> _INPUT MATERIAL_:
------------

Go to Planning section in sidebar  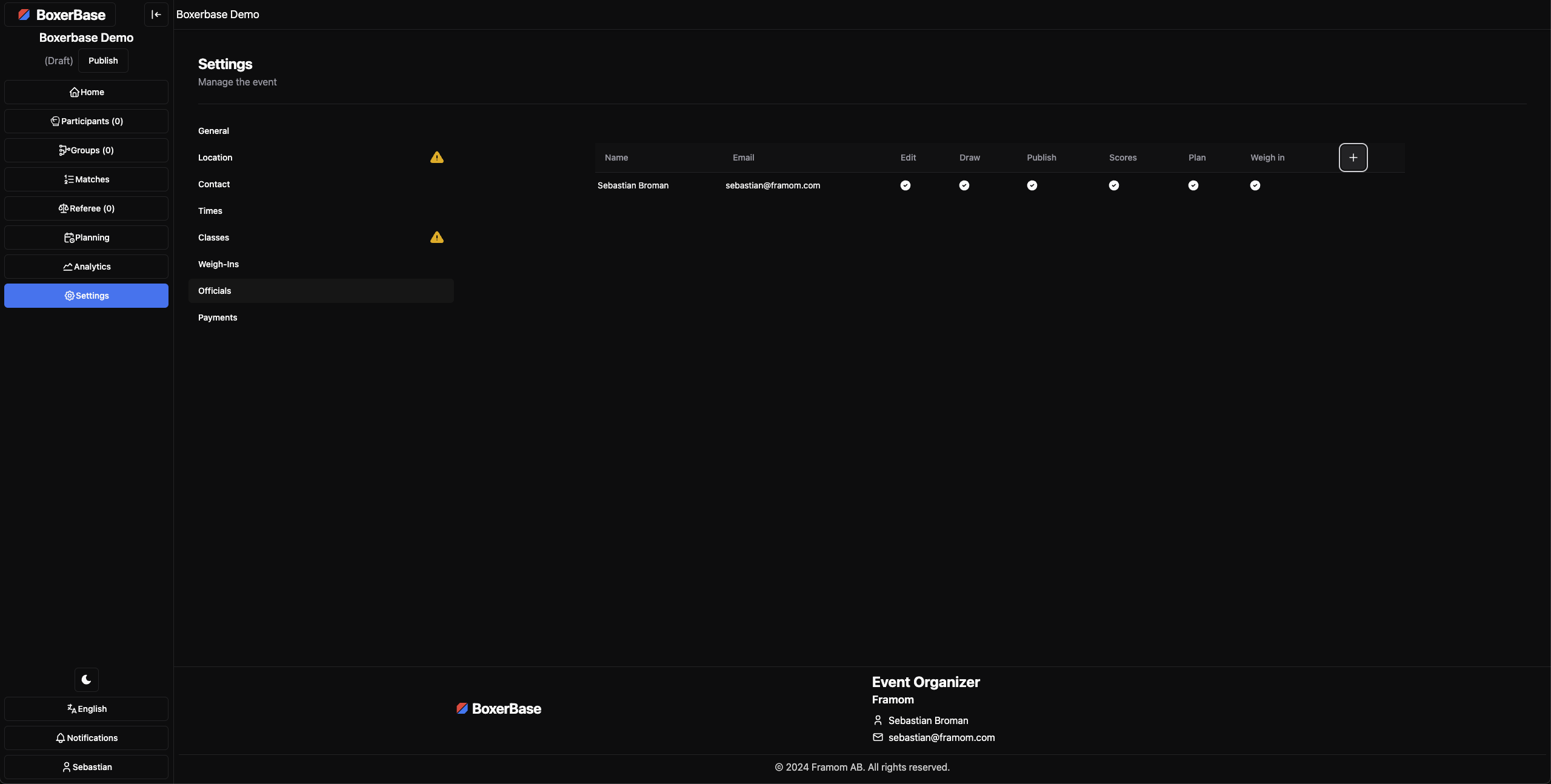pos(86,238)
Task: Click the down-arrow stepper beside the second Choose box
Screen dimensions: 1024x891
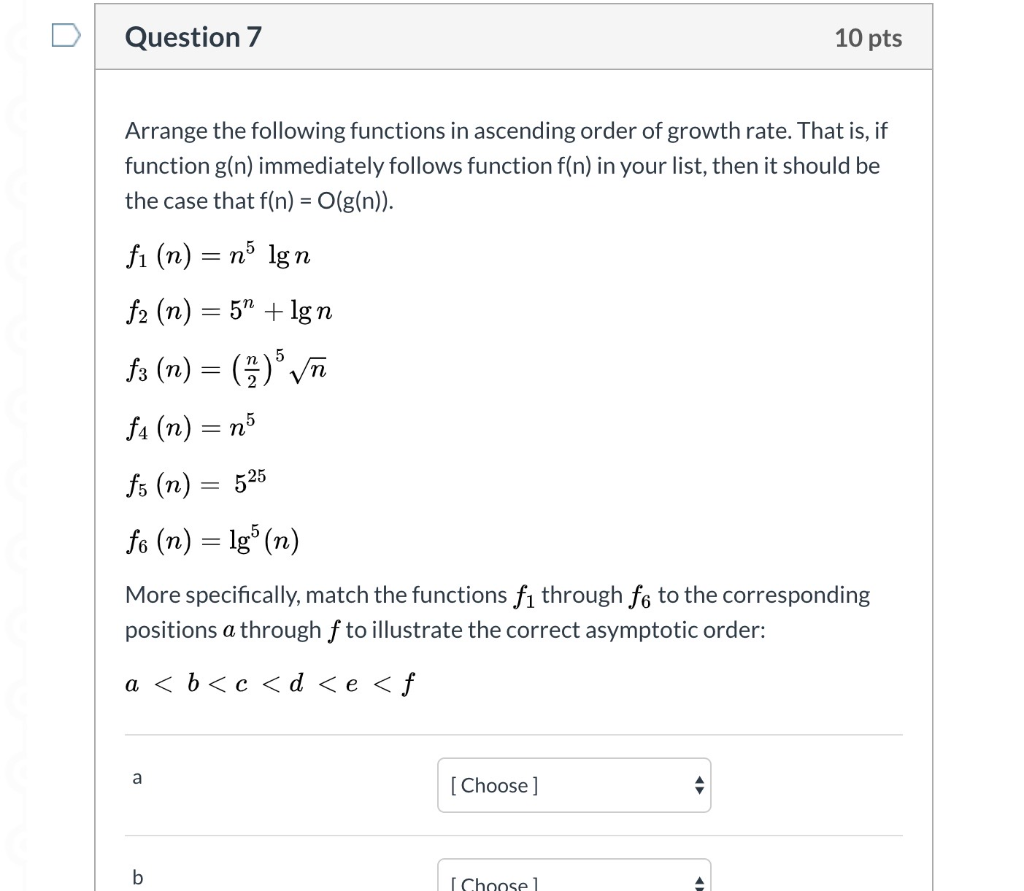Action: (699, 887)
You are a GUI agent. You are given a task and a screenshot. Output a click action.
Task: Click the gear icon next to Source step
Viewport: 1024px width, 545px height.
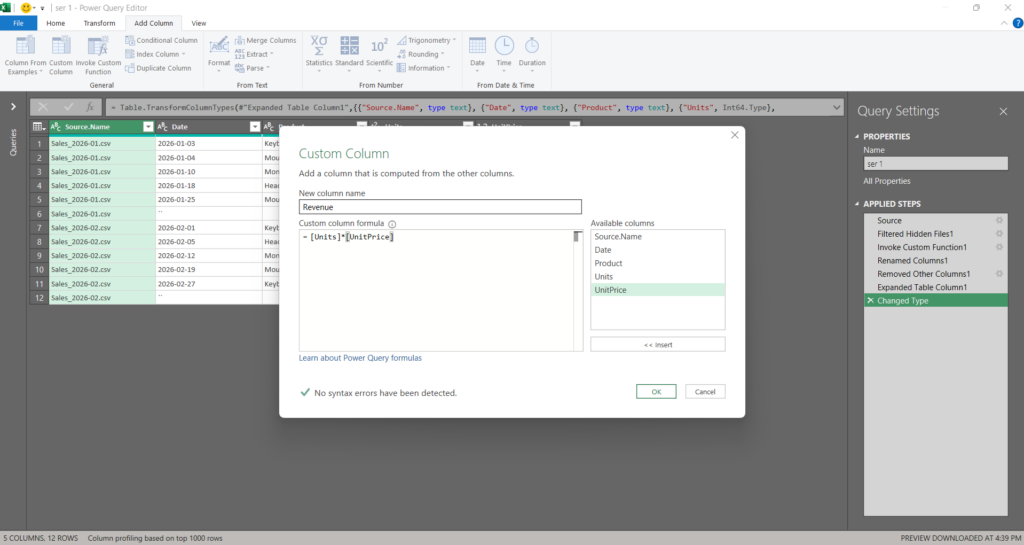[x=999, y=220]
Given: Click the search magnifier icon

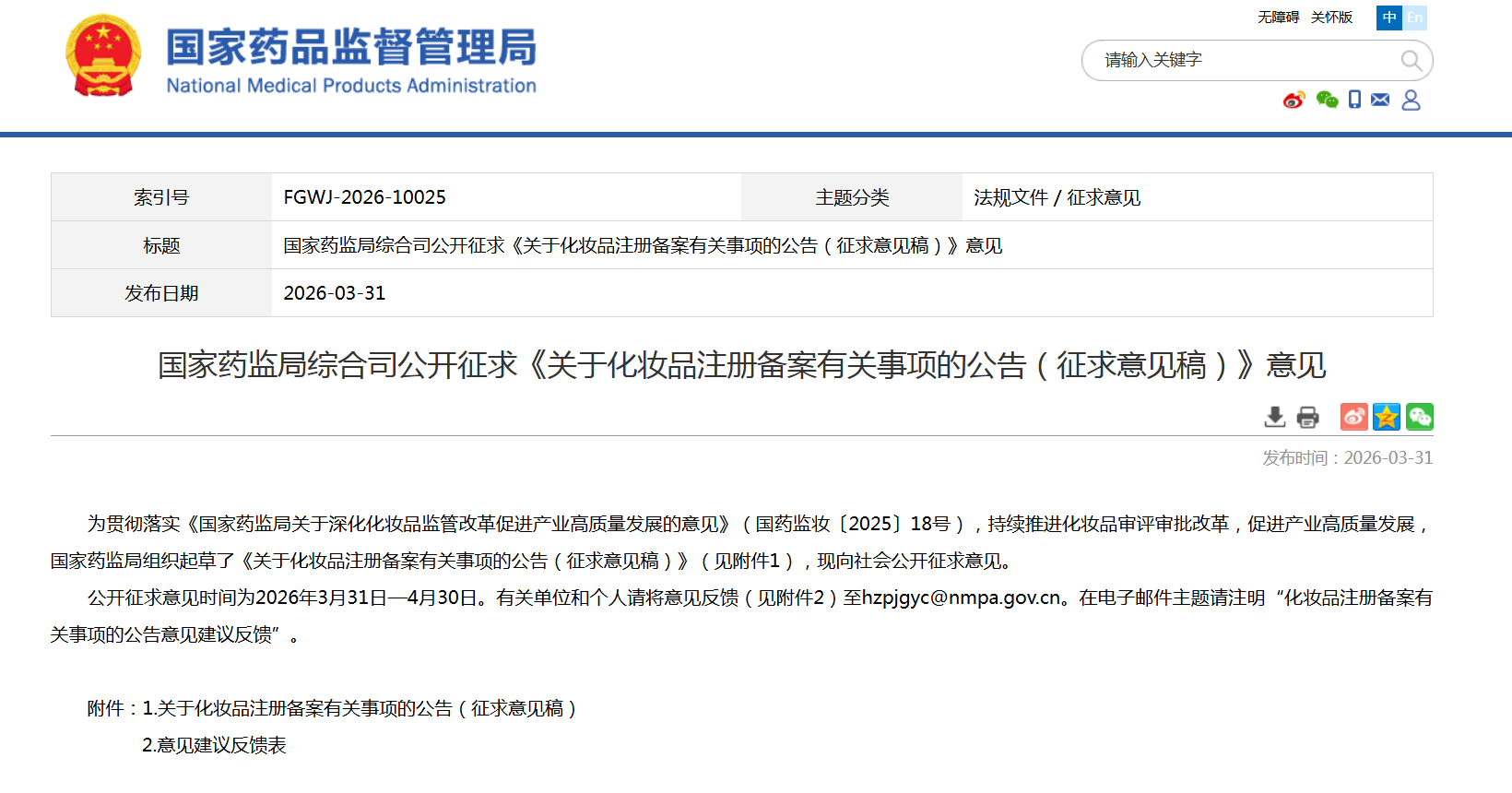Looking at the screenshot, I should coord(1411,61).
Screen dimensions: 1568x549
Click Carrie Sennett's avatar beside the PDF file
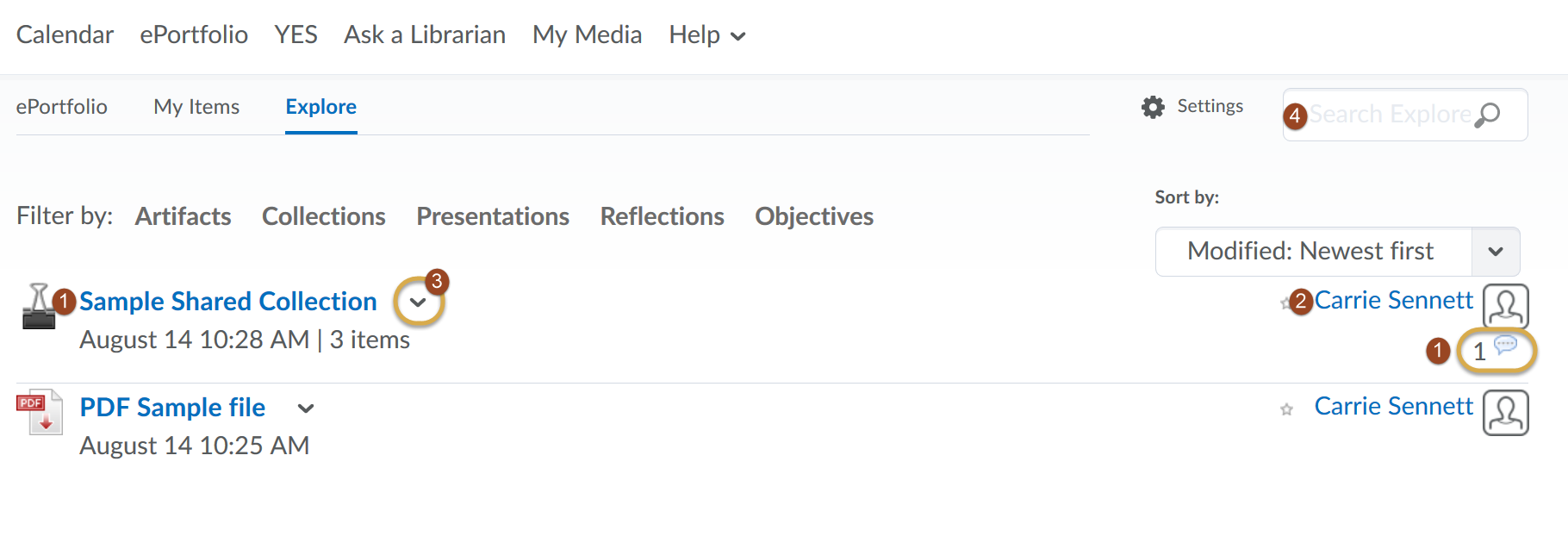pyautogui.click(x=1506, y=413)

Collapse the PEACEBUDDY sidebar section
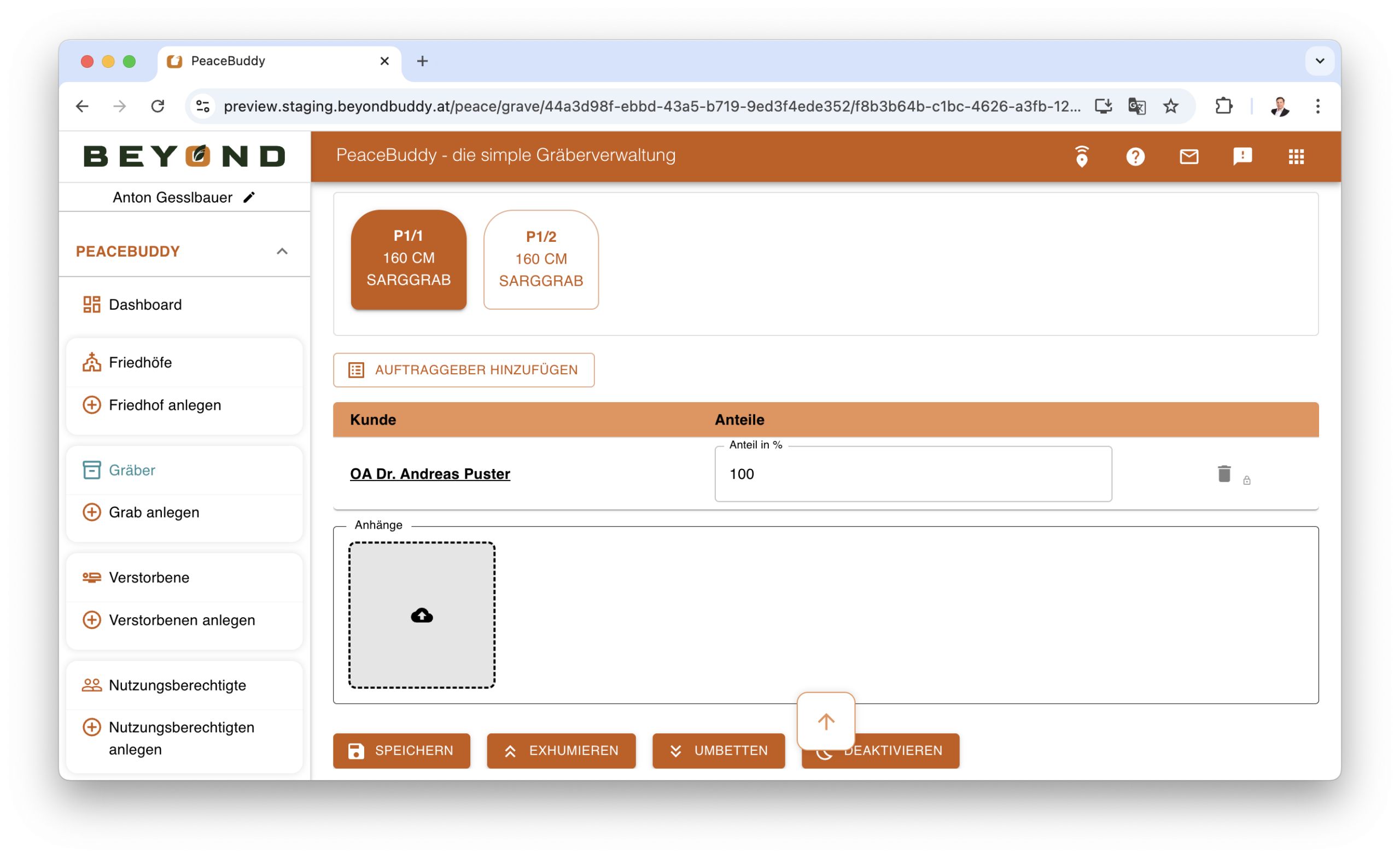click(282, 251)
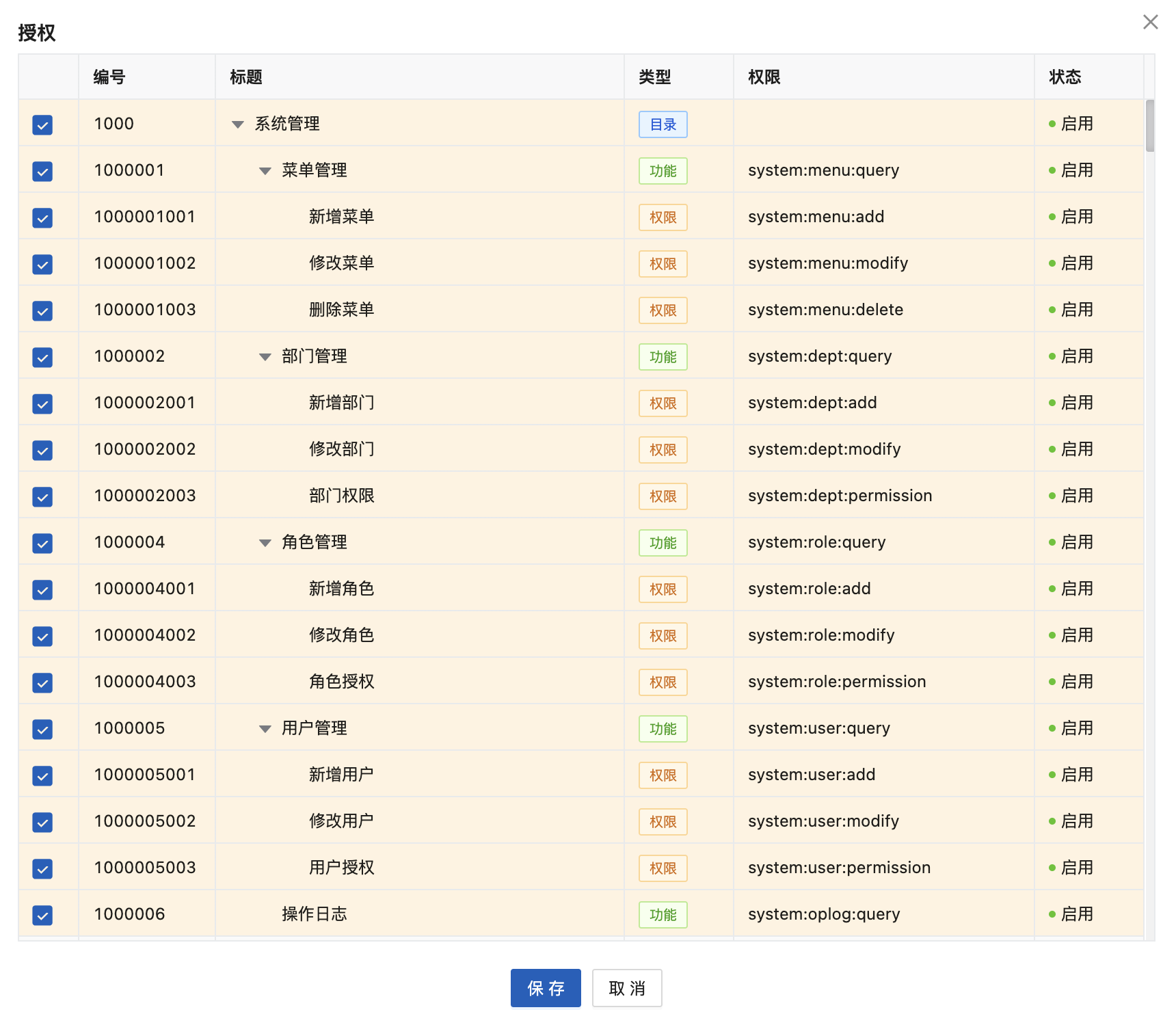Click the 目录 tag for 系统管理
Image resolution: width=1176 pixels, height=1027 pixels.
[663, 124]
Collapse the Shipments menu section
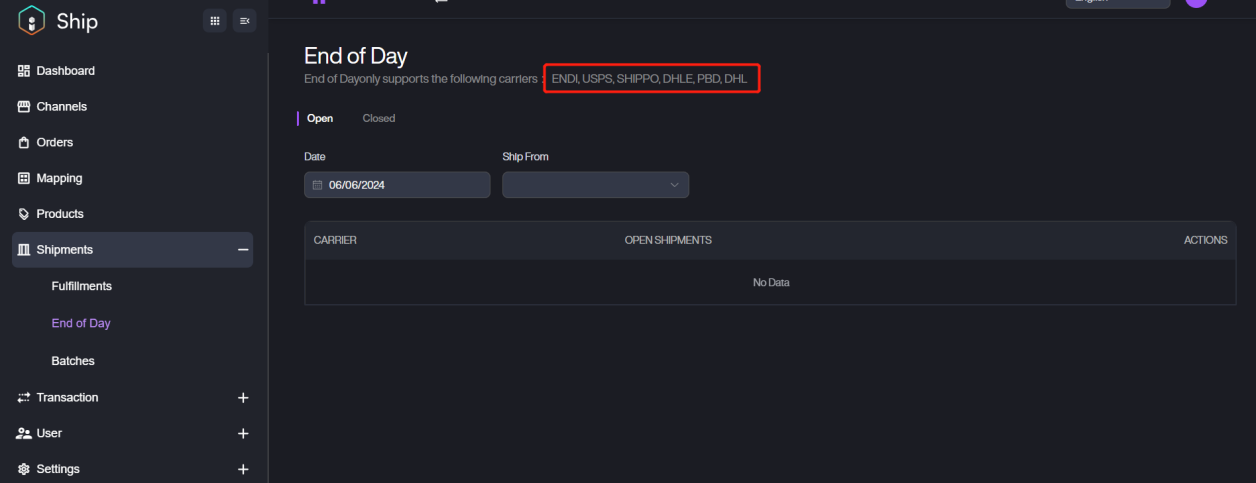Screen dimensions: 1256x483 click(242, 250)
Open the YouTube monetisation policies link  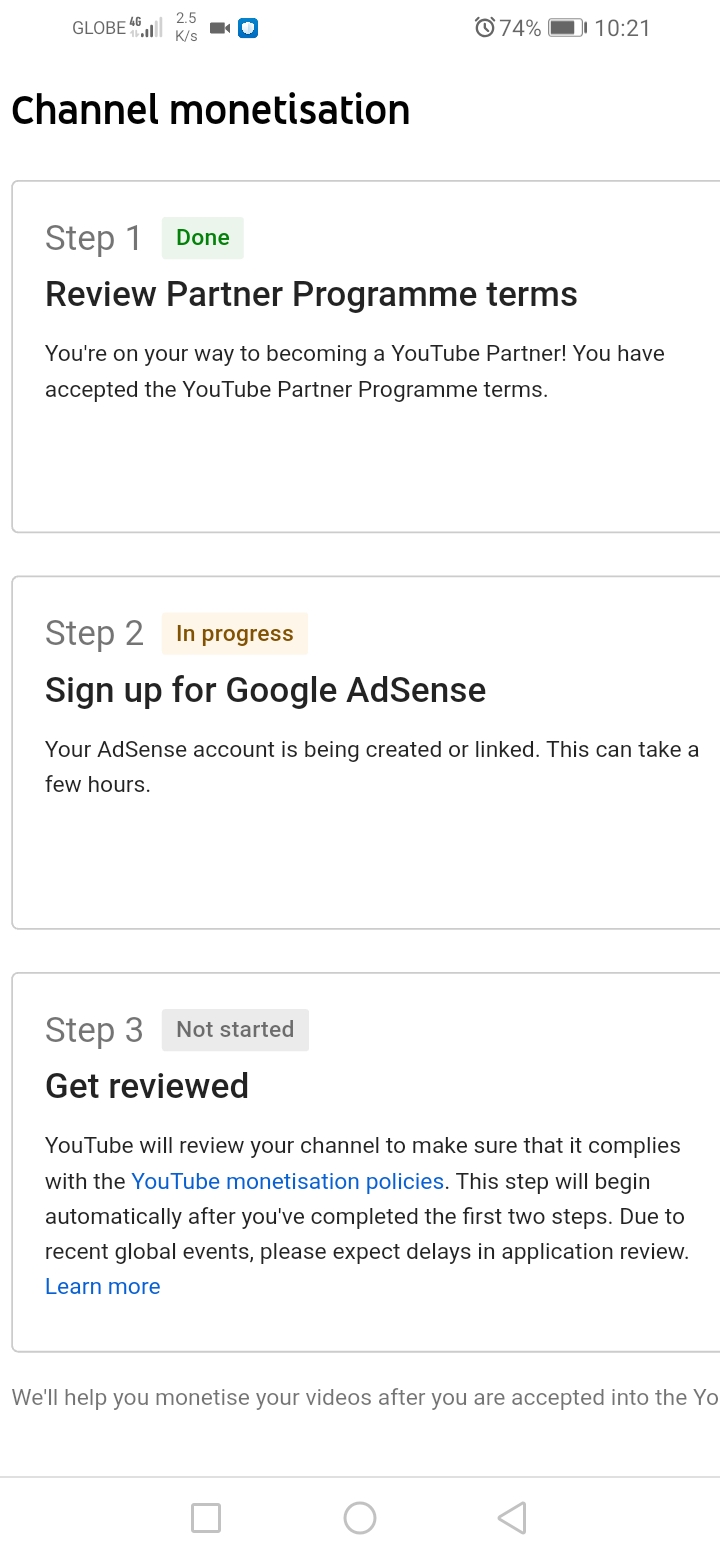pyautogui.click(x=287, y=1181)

------------

> _YOUR GOAL_:
Reproduce verbatim the part of the listing that opens with the line containing "Task: Click the down-arrow" and closes with the line containing "pyautogui.click(x=1506, y=413)", including both of those lines. Omit the pictures from your answer.

> _FINAL RESULT_:
Task: Click the down-arrow stepper beside the second Choose box
Screen dimensions: 1024x891
Action: (699, 887)
You are a GUI agent. You are given a task and a screenshot. Output a click action.
Task: Click the gear icon next to Source step
Viewport: 1024px width, 545px height.
[x=999, y=220]
Given: Click the search magnifier icon

Looking at the screenshot, I should coord(1411,61).
Screen dimensions: 1568x549
Click Carrie Sennett's avatar beside the PDF file
pyautogui.click(x=1506, y=413)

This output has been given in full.